Task to carry out:
Look through the lines below and copy each one that includes "will".

Source material:
BEGIN
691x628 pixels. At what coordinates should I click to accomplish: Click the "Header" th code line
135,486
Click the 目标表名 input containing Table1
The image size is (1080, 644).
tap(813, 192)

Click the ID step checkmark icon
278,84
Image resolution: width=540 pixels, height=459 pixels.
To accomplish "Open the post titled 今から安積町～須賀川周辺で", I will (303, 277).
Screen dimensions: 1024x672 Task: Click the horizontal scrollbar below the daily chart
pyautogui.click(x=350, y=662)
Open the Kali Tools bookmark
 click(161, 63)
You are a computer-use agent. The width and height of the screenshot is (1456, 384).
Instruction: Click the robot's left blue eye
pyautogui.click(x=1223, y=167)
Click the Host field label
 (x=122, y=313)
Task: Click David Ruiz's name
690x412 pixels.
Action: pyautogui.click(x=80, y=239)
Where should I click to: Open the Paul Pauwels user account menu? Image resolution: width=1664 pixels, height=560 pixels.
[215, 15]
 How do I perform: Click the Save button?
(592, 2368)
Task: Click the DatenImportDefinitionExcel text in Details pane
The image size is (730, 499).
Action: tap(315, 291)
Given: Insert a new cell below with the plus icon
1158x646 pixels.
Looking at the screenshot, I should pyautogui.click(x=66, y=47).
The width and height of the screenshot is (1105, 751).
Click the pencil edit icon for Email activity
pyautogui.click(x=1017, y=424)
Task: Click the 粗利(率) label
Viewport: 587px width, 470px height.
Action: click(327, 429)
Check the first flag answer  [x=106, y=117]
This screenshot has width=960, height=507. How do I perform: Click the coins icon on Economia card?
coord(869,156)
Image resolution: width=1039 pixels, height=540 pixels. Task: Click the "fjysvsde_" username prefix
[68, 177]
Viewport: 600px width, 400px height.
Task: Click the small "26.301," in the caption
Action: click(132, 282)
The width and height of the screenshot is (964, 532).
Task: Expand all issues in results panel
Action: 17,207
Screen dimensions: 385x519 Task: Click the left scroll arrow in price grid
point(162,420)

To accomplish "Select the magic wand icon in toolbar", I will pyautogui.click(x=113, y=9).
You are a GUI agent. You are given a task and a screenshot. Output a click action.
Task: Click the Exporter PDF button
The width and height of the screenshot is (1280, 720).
END
Task output:
To accomplish "Open the post titled 今から安積町～須賀川周辺で", I will (303, 277).
To accomplish "Select the magic wand icon in toolbar", I will pyautogui.click(x=113, y=9).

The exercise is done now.